Published in The History of Parliament: the House of Commons 1509-1558, ed. S.T. Bindoff, 1982
Available from Boydell and Brewer

Constituency

Dates

Apr. 1554

Family and Education

b. by 1524.1

Offices Held

Bailiff, Hammes and Sangatte 15 Oct. 1545-58.2

Biography

William Horne was probably related to a family settled in Kent since the 15th century and sprung from a wealthy merchant stapler: this family’s property passed in 1531 to Reginald Peckham and in 1540 to George Harper. Since a number of its cadets bore his christian name it has not proved possible to identify Horne among them, but he may have been the second son of Henry Horne, a London grocer who died in 1544, and have himself become a grocer, married twice and died in 1592 leaving two sons and three daughters by his first wife. He was certainly the merchant of the staple who played a notable role in the company’s vicissitudes following the fall of Calais.3

Horne was already in the service of the crown, although in what capacity has not been discovered, when the Privy Council employed him, with Edward Grimston and Anthony Aucher, at Calais and Portsmouth, mainly in connexion with troops, money, munitions and fortifications. In October 1545 he was given office at Calais, where he presumably made his home. At an election held on 18 Mar. 1554 he was returned by the deputy and his council as their Member in the second Marian Parliament, his fellow-Member being John Aster.

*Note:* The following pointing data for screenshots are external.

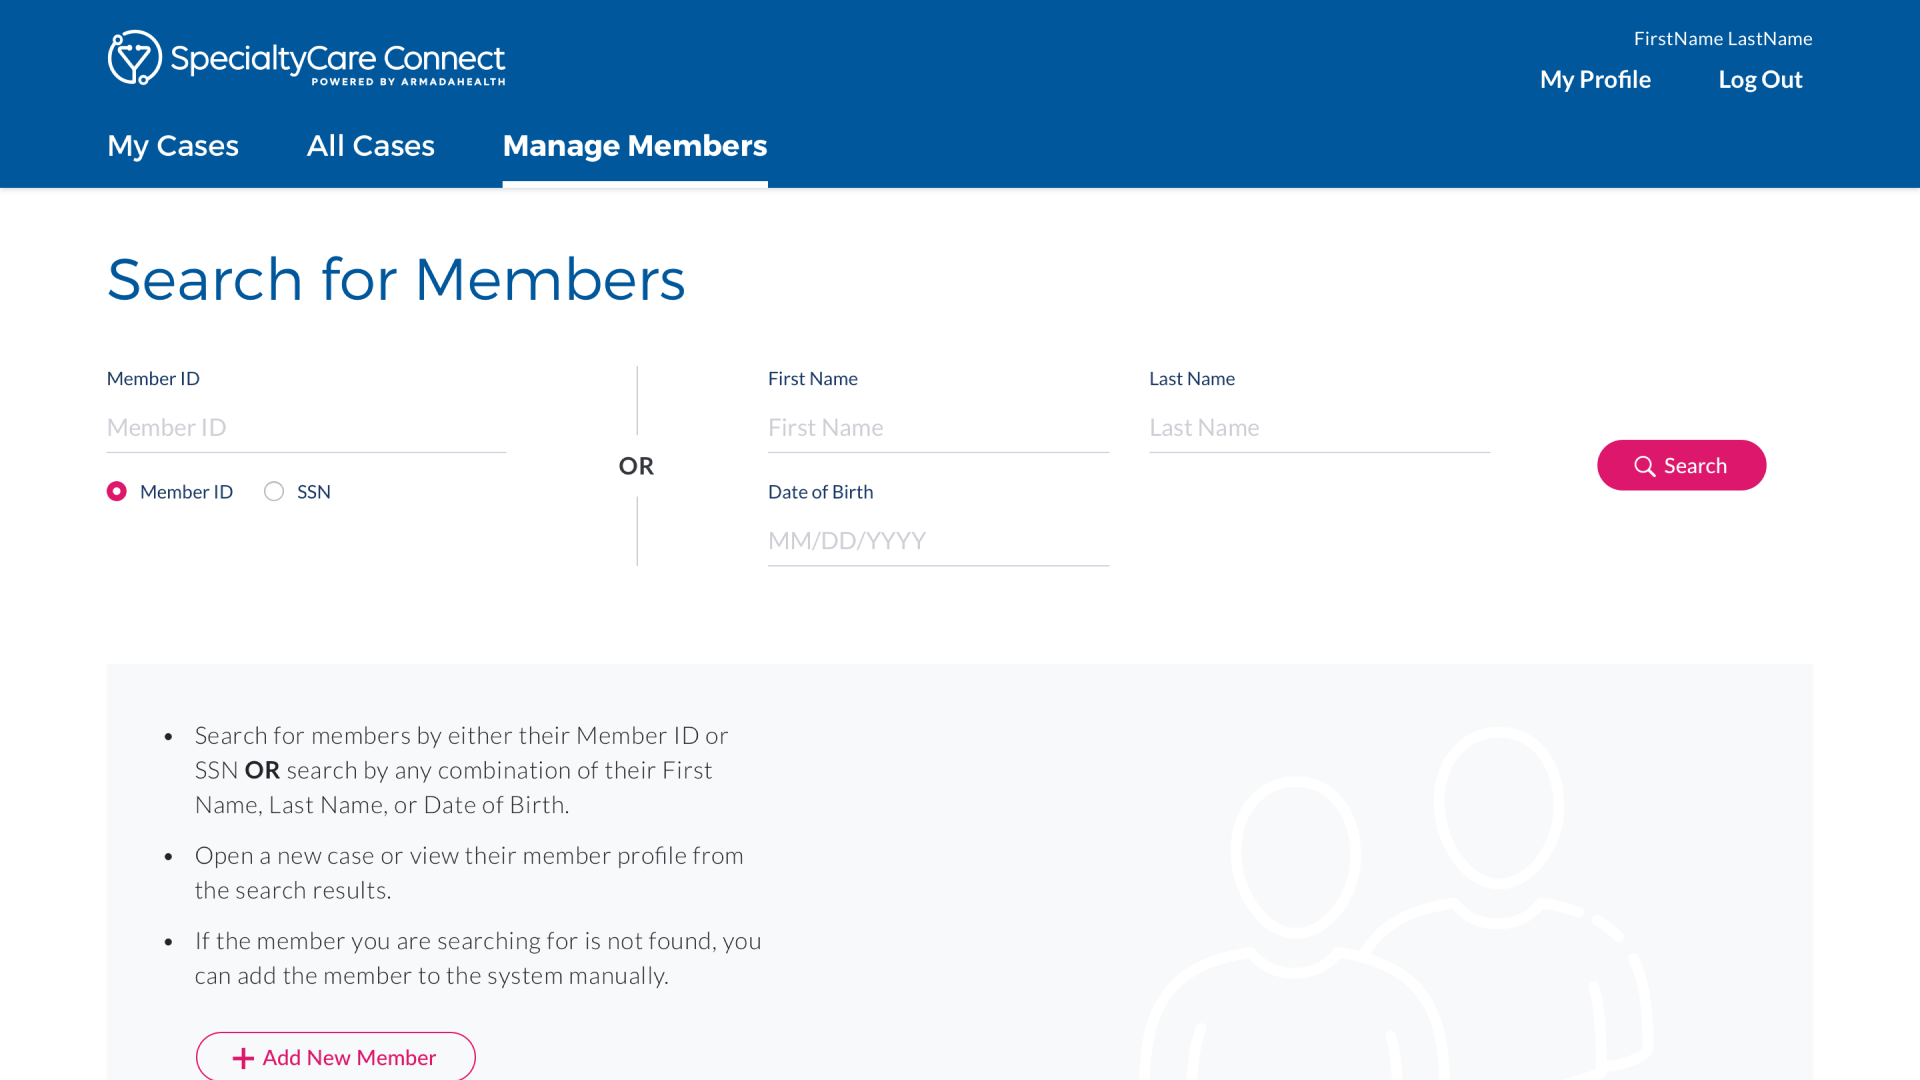Focus the Member ID text field
1920x1080 pixels.
pos(306,428)
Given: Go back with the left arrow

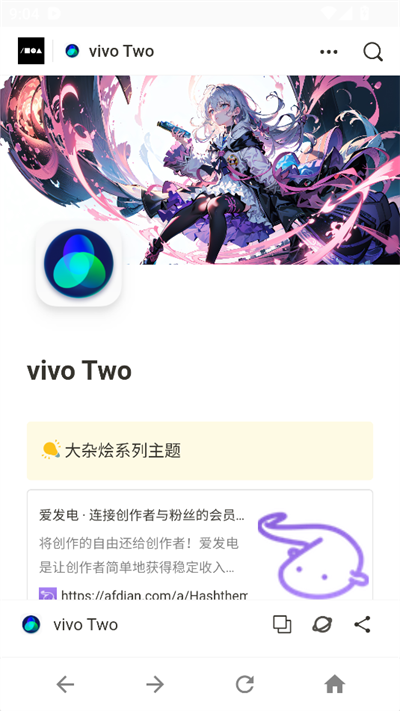Looking at the screenshot, I should point(65,684).
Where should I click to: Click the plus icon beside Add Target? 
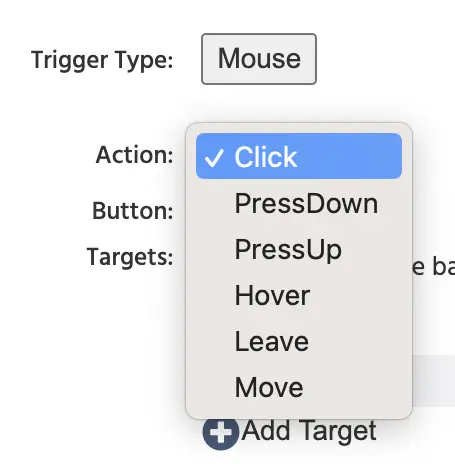(221, 433)
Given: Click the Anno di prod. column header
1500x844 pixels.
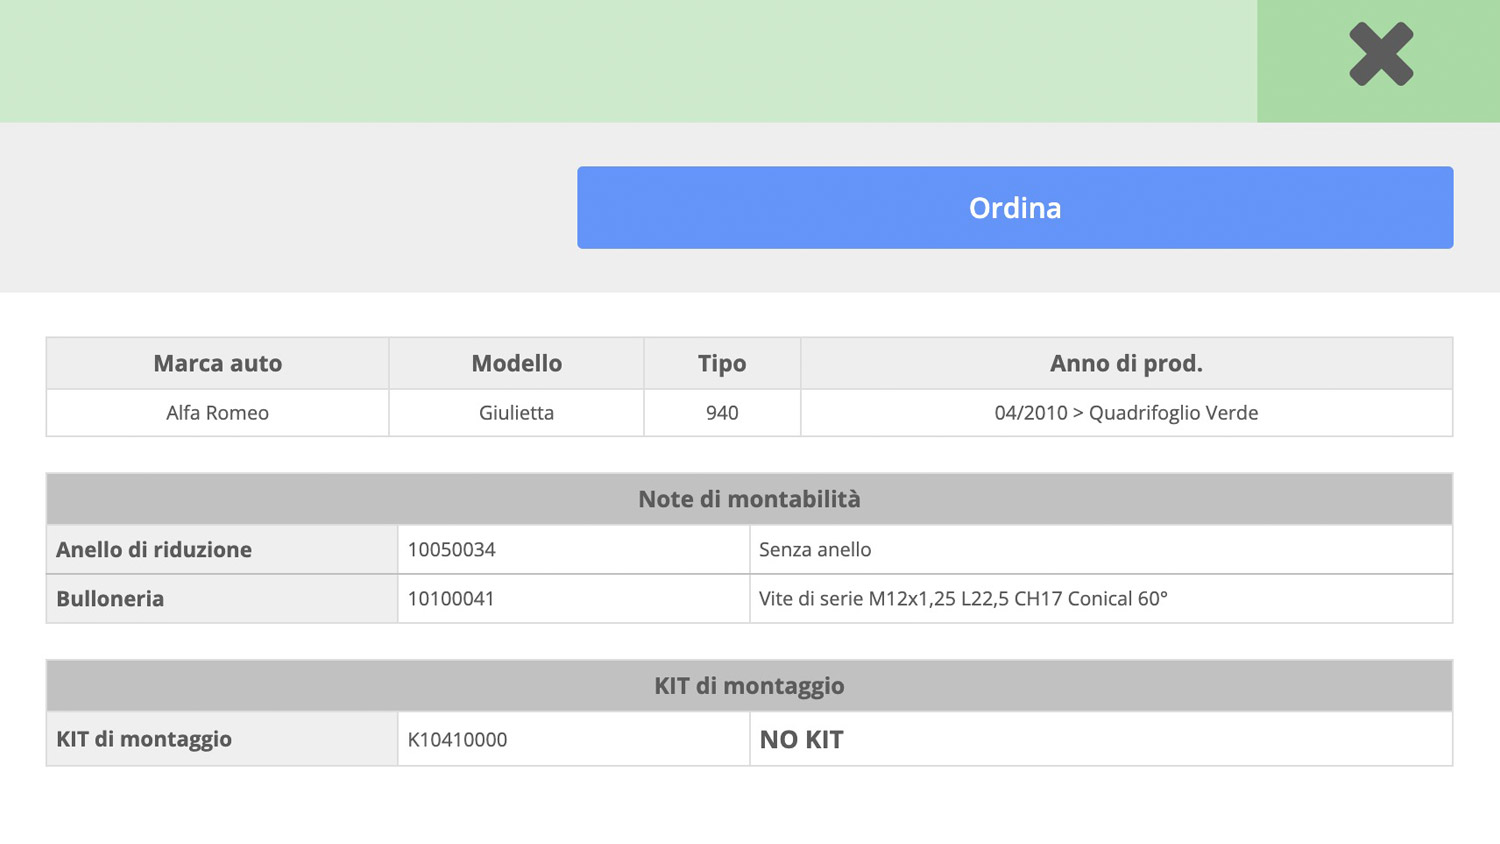Looking at the screenshot, I should tap(1126, 364).
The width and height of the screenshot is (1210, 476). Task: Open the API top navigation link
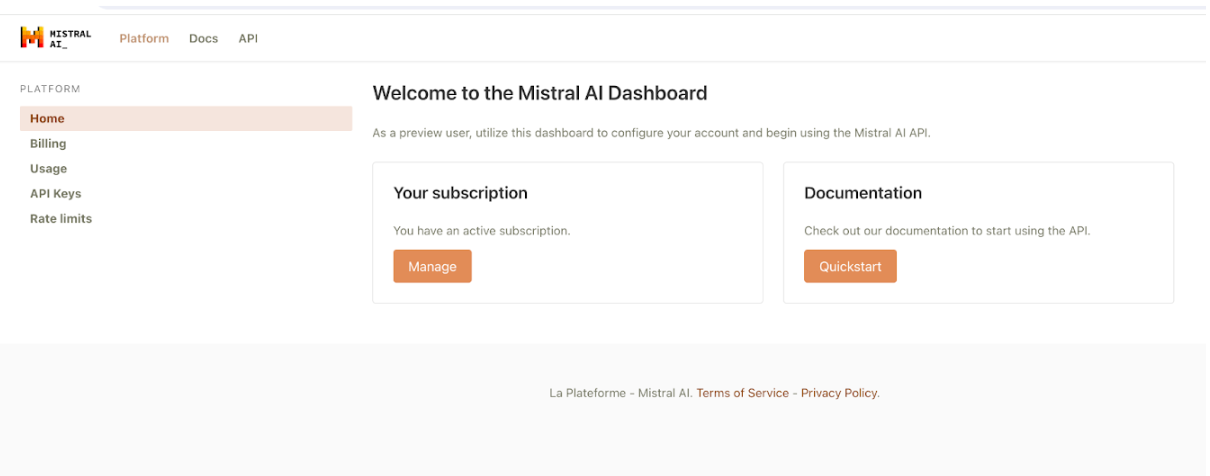coord(248,38)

Although both deputy and council were Protestant, Horne may have been conservative in religion because he belonged to the same circle as the Fowler family: in 1556 Thomas Fowler bequeathed him 40s. Nothing is known of his part in the Commons.4

When the French recaptured Calais in 1558 Horne returned to England, where he endeavoured to keep the staple alive pending the hoped-for recovery of the town. Perhaps as an insurance against failure he went into the land market: in July 1563 he paid £4,932 for property in and around London, in Herefordshire and in Wales. His purchase in April 1571 of a 21-year lease of part of Chute forest, Hampshire, is the last certain reference found to Horne.5

Ref Volumes: 1509-1558

Author: A. D.K. Hawkyard

Notes

  • 1. Date of birth estimated from first reference.
  • 2. LP Hen. VIII, xx; Rep. R. Comm. of 1552 (Archs. of Brit. Hist. and Cult. iii), 166.
  • 3. LP Hen. VIII, i, v, xvi; Leland, Itin. ed. Smith, ii. 4; C142/75/6; PCC 14 Pynnyng, 51 Harrington.
  • 4. LP Hen. VIII, xix; APC, i. 196-7, 212; PCC 10 Ketchyn.
  • 5. CPR, 1560-3, pp. 588-91; 1569-72, p. 168.